March 6, 2013

Sixty-Five


Day Sixty-Five:  Things to take away

Something about the busy-ness of my day has kept me going until this very moment.  About an hour ago I was sitting across from some old friends drinking a martini talking about Europe and life and so many fabulous things.  All day I’ve been on the hunt for a good conversation, and I’ve come across a variety of different, unique, troubling ones but also some good like that of an hour ago.  My eyes, however, have decided to only half work, and so this will be short.

Today has been busy but good.  I got a lot of things done, lots of books ordered for research lots of people seen and things done.  Tomorrow is another very long day, but the evening is full of a whole lot of nothingness.  I’m not sure if I should do some research or start reading for next week so I can relax a bit or what, but I will figure that out when I come to it.  It is time for me to just say goodnight to this entire day.

Tomorrow morning is course selection for my fourth and hopefully final year at university.  Choosing courses has always been so exciting, but very stressful.  Tomorrow will determine the Fall semester that begins the end of my Guelph career, and although I’ve loved it here it cannot come too soon.  I like being a student enough, it’s just….I’m ready for something else I think.  The “real” world. 

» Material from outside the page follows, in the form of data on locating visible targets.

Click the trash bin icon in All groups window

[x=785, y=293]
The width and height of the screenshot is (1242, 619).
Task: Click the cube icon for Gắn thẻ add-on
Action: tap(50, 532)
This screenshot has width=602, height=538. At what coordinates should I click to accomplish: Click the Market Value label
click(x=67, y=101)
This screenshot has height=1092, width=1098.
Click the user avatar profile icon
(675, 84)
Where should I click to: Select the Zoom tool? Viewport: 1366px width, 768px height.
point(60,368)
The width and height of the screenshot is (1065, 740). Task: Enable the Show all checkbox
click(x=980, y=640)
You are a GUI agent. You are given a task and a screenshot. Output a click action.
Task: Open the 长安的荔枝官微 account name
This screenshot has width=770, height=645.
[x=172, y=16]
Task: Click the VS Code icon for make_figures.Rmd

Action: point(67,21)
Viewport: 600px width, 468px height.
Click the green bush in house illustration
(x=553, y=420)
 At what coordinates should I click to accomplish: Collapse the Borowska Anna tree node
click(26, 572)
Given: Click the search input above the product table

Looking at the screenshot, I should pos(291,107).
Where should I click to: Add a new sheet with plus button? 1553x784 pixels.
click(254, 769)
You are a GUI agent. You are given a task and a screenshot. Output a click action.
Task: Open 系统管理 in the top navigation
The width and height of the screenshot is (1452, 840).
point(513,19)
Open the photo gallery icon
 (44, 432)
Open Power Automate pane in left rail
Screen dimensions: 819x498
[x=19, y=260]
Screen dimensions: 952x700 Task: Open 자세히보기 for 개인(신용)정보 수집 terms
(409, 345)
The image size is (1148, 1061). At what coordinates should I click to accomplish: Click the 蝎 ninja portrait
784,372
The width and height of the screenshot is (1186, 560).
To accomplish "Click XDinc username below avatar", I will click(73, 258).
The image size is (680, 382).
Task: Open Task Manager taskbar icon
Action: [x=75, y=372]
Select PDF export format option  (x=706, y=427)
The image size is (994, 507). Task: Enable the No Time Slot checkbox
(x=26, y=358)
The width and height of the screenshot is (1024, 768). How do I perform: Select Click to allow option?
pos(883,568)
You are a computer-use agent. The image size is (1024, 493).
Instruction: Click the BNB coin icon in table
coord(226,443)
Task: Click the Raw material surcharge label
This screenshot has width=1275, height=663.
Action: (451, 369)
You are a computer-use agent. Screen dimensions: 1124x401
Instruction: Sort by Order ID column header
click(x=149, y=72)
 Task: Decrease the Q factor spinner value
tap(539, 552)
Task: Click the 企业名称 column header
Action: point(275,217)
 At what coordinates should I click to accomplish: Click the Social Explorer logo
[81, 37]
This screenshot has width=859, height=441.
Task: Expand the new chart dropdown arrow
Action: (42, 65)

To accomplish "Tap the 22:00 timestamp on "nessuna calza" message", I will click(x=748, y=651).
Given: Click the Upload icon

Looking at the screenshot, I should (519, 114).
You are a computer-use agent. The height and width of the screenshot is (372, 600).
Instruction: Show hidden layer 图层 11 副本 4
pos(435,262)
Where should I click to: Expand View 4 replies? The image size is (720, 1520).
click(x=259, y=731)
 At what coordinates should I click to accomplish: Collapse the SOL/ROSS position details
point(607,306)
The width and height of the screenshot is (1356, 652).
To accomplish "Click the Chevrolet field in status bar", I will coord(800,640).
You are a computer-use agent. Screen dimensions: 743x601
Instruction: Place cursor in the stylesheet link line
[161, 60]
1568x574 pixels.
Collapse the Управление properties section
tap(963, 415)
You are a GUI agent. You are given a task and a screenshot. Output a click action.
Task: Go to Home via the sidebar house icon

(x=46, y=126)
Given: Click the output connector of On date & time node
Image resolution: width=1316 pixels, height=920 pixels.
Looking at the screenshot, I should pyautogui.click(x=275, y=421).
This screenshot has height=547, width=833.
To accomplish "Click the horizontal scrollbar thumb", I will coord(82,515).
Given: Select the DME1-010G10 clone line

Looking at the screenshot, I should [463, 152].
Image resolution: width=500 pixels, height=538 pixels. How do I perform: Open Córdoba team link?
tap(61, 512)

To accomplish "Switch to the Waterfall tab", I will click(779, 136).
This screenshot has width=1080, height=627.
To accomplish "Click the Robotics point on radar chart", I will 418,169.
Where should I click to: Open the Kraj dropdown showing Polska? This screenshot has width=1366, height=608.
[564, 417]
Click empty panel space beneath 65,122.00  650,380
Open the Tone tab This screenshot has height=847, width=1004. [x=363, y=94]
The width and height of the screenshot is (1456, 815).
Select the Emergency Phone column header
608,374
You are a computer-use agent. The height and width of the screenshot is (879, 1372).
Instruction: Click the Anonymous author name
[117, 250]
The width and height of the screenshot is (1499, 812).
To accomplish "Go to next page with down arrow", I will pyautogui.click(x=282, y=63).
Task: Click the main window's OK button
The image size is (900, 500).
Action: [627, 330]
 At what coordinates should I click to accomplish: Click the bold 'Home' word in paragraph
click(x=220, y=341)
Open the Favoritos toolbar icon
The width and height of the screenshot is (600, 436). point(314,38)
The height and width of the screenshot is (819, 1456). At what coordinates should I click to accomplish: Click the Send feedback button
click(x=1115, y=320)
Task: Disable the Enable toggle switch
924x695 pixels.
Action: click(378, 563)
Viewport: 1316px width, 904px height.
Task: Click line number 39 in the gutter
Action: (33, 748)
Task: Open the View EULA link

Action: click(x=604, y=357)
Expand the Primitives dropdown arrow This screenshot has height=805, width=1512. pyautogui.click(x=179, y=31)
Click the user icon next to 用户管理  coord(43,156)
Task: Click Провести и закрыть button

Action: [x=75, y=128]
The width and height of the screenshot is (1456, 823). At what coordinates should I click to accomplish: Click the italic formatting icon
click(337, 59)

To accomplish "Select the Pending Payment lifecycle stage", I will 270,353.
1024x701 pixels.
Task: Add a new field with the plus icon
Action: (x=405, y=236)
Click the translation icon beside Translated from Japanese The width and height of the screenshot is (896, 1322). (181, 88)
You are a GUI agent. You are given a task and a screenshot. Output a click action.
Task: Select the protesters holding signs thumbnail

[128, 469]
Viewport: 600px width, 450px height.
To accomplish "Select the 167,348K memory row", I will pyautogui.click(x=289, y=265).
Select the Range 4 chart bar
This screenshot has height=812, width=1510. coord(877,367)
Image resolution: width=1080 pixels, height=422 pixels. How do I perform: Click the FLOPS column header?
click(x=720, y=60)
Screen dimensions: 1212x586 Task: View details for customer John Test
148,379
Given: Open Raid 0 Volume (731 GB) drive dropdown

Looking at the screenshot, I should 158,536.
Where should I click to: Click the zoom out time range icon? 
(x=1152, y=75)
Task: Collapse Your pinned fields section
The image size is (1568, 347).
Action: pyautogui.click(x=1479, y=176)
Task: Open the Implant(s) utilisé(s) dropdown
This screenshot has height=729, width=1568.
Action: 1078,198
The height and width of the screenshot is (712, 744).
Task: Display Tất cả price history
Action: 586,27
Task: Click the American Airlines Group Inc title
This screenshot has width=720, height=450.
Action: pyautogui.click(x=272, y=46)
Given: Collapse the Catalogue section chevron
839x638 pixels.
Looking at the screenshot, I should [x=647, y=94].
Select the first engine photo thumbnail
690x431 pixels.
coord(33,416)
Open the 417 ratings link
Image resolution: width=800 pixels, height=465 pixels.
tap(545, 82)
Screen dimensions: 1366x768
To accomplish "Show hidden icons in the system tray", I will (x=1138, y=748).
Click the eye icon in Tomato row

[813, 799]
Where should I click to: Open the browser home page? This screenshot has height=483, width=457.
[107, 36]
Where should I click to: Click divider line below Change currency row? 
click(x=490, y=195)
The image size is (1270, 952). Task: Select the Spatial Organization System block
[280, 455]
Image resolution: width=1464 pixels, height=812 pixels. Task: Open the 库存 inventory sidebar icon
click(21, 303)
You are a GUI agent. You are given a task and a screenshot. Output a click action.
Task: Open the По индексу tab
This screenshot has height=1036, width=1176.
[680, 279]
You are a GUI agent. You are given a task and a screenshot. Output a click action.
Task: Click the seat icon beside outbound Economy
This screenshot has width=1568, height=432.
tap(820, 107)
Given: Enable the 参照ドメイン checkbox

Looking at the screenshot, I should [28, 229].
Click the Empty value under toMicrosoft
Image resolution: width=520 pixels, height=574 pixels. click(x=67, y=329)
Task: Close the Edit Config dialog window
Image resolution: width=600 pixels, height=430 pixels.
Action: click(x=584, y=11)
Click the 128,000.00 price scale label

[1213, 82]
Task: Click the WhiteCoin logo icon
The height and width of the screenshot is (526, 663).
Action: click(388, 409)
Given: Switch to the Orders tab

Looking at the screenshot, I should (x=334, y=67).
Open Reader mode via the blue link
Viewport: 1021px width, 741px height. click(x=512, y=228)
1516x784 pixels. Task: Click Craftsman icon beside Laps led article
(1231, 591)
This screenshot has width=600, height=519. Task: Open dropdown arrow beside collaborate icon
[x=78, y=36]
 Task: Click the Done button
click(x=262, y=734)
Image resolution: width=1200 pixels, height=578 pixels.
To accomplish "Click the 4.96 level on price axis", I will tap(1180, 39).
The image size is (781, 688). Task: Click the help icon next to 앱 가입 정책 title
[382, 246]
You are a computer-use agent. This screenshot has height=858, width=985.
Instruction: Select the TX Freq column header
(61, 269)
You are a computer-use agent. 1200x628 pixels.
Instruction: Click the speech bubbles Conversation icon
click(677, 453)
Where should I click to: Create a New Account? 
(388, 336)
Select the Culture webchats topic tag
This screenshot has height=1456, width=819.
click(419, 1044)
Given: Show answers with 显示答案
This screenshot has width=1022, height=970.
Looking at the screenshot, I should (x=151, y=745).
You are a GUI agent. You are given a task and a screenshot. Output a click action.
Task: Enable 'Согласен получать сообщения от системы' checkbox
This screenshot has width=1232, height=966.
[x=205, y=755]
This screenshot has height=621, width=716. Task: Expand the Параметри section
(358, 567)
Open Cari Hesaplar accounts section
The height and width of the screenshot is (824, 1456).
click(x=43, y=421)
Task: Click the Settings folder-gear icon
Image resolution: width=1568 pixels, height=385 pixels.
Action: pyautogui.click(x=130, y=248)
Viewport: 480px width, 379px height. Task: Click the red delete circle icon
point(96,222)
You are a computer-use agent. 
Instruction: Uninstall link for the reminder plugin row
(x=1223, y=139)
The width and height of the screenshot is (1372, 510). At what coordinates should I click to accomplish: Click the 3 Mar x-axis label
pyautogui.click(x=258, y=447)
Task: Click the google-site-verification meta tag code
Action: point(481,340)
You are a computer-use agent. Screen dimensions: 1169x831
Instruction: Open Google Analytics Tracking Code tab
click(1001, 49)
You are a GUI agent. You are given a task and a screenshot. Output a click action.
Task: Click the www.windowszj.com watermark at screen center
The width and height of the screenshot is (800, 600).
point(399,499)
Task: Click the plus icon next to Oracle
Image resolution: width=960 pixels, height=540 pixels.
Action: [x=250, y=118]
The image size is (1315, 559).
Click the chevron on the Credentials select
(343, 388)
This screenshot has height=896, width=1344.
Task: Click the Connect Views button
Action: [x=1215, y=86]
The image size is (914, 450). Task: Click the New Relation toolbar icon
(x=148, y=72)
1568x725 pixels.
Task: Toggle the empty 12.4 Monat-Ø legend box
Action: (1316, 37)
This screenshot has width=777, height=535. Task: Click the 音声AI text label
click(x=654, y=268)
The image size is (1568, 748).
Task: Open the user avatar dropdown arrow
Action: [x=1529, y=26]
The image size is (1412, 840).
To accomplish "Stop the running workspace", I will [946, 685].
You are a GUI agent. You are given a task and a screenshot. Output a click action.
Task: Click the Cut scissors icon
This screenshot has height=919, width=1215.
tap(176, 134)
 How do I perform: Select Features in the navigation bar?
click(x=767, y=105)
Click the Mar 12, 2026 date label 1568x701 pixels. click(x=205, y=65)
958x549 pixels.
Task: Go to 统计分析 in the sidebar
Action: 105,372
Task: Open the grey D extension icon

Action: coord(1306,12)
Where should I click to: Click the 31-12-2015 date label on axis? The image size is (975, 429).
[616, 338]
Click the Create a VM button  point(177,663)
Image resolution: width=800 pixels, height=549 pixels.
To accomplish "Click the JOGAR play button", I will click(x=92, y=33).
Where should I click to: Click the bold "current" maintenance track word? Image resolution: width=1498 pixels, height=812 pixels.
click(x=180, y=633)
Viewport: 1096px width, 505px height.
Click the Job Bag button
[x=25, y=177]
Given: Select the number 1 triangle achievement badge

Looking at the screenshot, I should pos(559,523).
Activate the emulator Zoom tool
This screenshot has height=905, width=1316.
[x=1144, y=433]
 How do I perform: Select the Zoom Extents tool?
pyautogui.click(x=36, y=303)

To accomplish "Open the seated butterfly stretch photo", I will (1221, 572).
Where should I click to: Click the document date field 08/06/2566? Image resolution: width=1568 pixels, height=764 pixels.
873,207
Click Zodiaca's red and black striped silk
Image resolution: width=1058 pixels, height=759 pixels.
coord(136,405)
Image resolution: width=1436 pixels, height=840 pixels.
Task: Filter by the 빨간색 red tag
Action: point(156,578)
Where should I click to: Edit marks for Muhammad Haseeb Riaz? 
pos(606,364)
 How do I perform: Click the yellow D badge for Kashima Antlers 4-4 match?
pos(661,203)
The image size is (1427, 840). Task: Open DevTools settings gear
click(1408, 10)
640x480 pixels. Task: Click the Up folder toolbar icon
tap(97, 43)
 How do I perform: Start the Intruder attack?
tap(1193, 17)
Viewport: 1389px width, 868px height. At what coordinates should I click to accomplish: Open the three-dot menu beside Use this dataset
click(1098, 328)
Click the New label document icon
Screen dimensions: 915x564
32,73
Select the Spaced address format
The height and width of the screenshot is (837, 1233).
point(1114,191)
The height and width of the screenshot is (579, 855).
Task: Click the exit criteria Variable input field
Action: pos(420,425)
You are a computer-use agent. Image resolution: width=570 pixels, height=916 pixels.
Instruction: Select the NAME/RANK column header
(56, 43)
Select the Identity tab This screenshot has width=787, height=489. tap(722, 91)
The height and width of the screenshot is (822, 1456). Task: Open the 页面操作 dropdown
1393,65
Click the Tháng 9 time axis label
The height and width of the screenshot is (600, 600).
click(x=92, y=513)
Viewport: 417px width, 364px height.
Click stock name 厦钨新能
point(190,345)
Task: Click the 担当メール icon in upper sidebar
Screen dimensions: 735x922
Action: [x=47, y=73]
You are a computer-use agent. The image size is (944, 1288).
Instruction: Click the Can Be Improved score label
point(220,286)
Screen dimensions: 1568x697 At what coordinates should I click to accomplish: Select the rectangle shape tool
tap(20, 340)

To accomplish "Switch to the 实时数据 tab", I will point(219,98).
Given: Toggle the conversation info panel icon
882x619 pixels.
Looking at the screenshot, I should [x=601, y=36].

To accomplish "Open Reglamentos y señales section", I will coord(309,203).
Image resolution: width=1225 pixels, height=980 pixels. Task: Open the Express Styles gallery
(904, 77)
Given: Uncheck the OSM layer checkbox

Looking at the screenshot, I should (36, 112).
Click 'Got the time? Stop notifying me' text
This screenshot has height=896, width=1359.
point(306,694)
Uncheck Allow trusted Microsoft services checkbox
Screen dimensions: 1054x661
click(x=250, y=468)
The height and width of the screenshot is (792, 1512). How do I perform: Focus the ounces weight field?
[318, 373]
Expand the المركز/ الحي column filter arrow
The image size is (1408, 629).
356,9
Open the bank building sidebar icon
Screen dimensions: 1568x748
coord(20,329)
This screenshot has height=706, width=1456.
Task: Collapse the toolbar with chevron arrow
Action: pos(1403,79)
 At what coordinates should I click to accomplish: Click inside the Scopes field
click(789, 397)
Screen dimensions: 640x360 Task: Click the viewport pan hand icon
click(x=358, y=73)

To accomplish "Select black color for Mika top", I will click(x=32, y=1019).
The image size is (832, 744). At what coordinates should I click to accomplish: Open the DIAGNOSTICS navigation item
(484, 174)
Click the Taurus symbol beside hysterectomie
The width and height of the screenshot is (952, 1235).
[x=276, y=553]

So I’m ending this earlier than I would on a normal day because I could talk for hours about my future and next term and what I want with life, but I’ll just say this:  Tomorrow looks bright, the summer looks even better, and the fall is the damn beginning to the end.  That’s what’s getting me through, that’s what’s keeping my eyes open, that’s what drives me.  My internal drive is stuck on “the end” so much that I feel like a faux-French film:  Fin.